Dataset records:
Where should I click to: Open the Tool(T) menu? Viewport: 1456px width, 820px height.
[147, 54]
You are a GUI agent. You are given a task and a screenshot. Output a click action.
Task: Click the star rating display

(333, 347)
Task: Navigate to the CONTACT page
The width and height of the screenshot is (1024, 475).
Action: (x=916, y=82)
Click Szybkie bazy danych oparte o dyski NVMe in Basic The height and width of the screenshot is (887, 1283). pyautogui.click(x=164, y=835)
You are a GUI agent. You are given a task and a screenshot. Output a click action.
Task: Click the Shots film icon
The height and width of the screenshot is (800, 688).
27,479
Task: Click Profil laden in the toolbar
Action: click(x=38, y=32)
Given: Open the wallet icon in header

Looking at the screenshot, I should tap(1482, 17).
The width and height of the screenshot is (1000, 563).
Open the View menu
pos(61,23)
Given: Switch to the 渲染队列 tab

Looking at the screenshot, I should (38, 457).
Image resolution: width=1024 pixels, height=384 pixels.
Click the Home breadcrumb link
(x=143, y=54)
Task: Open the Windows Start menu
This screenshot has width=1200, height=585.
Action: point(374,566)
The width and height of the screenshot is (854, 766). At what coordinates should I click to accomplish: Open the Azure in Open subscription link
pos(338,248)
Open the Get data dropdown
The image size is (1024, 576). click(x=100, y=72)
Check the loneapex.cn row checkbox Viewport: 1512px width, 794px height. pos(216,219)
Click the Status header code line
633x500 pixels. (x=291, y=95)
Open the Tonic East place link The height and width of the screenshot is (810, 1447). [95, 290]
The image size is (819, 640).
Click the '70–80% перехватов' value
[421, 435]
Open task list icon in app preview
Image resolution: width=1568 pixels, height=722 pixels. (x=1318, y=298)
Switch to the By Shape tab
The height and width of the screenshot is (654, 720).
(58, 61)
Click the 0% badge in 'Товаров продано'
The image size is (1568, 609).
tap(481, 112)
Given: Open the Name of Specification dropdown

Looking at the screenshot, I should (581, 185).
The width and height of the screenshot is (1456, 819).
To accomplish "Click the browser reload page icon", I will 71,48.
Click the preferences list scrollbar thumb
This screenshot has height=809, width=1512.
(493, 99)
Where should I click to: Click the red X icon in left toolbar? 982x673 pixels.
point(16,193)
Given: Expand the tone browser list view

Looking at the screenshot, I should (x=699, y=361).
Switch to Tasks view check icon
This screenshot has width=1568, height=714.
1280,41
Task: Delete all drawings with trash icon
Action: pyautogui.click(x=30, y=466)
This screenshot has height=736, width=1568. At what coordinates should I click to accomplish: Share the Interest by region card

TASK DESCRIPTION: An exact copy of the data, with every line intact, is the required answer.

ANSWER SPACE:
Where should I click to: Open the Tool(T) menu? Viewport: 1456px width, 820px height.
[147, 54]
You are a GUI agent. You are given a task and a screenshot. Output a click action.
Task: Click the star rating display

(333, 347)
Task: Navigate to the CONTACT page
The width and height of the screenshot is (1024, 475).
Action: (x=916, y=82)
Click Szybkie bazy danych oparte o dyski NVMe in Basic The height and width of the screenshot is (887, 1283). pyautogui.click(x=164, y=835)
You are a GUI agent. You are given a task and a screenshot. Output a click action.
Task: Click the Shots film icon
The height and width of the screenshot is (800, 688).
27,479
Task: Click Profil laden in the toolbar
Action: click(x=38, y=32)
Given: Open the wallet icon in header

Looking at the screenshot, I should tap(1482, 17).
The width and height of the screenshot is (1000, 563).
Open the View menu
pos(61,23)
Given: Switch to the 渲染队列 tab

Looking at the screenshot, I should (38, 457).
Image resolution: width=1024 pixels, height=384 pixels.
Click the Home breadcrumb link
(x=143, y=54)
Task: Open the Windows Start menu
This screenshot has width=1200, height=585.
Action: point(374,566)
The width and height of the screenshot is (854, 766). At what coordinates should I click to accomplish: Open the Azure in Open subscription link
pos(338,248)
Open the Get data dropdown
The image size is (1024, 576). click(x=100, y=72)
Check the loneapex.cn row checkbox Viewport: 1512px width, 794px height. pos(216,219)
Click the Status header code line
633x500 pixels. (x=291, y=95)
Open the Tonic East place link The height and width of the screenshot is (810, 1447). [95, 290]
The image size is (819, 640).
Click the '70–80% перехватов' value
[421, 435]
Open task list icon in app preview
Image resolution: width=1568 pixels, height=722 pixels. (x=1318, y=298)
Switch to the By Shape tab
The height and width of the screenshot is (654, 720).
(58, 61)
Click the 0% badge in 'Товаров продано'
The image size is (1568, 609).
tap(481, 112)
Given: Open the Name of Specification dropdown

Looking at the screenshot, I should (581, 185).
The width and height of the screenshot is (1456, 819).
To accomplish "Click the browser reload page icon", I will 71,48.
Click the preferences list scrollbar thumb
This screenshot has height=809, width=1512.
(493, 99)
Where should I click to: Click the red X icon in left toolbar? 982x673 pixels.
point(16,193)
Given: Expand the tone browser list view

Looking at the screenshot, I should (x=699, y=361).
Switch to Tasks view check icon
This screenshot has width=1568, height=714.
1280,41
Task: Delete all drawings with trash icon
Action: pyautogui.click(x=30, y=466)
This screenshot has height=736, width=1568. At what coordinates should I click to accomplish: Share the Interest by region card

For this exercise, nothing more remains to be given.